One of the changes I most hoped for (but did not, however, expect) was to have a president who puts the rule of law and well-being of the country ahead of the narrow self-interest of the rich and powerful. Admittedly, it's still very early in Obama's term, but so far I've seen precious little evidence that he has the stomach for it.He goes on to list three areas where Obama's seriously deficient in the hardnosed department. And these are areas - the economy, healthcare, accountability for the Bush regime - where a tough, merciless approach is needed. Yet, as Eli notes, "More than anything, Obama strikes me as a man who will spare no expense on balms and ointments to soothe a painful boil, but simply cannot bring himself to lance it."

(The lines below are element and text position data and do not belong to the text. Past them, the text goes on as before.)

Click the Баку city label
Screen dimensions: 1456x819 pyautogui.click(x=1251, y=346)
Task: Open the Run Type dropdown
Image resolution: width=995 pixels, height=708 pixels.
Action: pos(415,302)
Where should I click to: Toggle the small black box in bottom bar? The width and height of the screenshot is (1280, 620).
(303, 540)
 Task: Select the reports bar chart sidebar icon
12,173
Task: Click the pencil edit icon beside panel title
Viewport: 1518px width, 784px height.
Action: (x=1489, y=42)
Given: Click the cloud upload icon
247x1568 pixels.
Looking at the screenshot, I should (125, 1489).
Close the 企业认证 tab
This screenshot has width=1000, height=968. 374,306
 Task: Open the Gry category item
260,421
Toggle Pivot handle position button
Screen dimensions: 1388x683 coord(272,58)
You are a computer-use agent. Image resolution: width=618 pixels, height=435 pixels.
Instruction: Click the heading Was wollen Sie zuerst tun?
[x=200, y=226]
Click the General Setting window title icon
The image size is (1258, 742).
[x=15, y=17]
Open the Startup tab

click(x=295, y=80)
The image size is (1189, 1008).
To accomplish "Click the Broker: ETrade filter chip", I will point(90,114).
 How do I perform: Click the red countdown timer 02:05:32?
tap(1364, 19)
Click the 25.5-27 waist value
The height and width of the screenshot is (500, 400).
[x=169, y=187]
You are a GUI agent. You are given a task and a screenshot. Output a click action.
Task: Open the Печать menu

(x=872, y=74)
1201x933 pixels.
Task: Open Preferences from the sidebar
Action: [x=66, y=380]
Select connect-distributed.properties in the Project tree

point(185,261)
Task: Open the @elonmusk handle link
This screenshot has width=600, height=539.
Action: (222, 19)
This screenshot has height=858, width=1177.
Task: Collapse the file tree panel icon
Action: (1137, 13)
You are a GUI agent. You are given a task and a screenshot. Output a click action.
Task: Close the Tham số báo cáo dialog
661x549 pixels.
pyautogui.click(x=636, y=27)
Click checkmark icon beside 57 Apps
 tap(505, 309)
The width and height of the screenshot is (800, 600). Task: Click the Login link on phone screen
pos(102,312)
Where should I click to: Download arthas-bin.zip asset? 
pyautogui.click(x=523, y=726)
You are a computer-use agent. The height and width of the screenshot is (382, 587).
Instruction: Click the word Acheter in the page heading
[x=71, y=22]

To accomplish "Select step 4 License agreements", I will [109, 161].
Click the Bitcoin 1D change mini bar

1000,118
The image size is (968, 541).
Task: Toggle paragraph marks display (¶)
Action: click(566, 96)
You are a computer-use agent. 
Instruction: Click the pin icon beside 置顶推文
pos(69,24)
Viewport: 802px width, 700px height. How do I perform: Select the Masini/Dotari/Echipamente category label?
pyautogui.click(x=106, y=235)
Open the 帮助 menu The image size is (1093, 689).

No matter how high the stakes, he tiptoes around the elephant in the room rather than confronting it head-on.
It's early days yet. Obama may still find that lance - especially if we apply not-so-subtle hints that we expect lances to be found and duly employed. And while he's fallen far short of expectations in some departments, I can't help seconding Digby, who at the end of a post about McCain's unwillingness to defend his own daughter against Laura Ingraham's high-school attacks, says:
Whenever I find myself getting down about something the Obama administration is doing all I have to do is picture that man in my head and I immediately bring myself back from the brink. Imagine.Exactly.
Still, no matter how grateful I am that we have an intelligent Democrat rather than a dumbshit Con in office, I can't sing nothing but hosannas. Especially not when Obama's administration plays dirty tricks such as this:
Good to see that the Treasury Department is so concerned about the AIG bonus babies that they are throwing Chris Dodd to the wolves to deflect criticism.We had quite enough lying and refusal to take responsibility during the last administration. More won't be tolerated. A few sharp reminders may be necessary. The woodshed will remain open for business until the President grows a pair.The administration official said the Treasury Department did its own legal analysis and concluded that those contracts could not be broken. The official noted that even a provision recently pushed through Congress by Senator Christopher J. Dodd, a Connecticut Democrat, had an exemption for such bonus agreements already in place.That's just not true, as both Jane and Glenn Greenwald explain pretty definitively. Under a Dodd-written amendment, the Senate version of the stimulus bill included executive compensation limits for all recipients of TARP money, only to have the amendment stripped of retroactivity and applied strictly toward future payouts, after negotiations with none other than Tim Geithner and Larry Summers...
The President brought this upon himself through his hirings. But if he wants to find a way out, he could stop the practice of his team blaming others and start living up to his own rhetoric.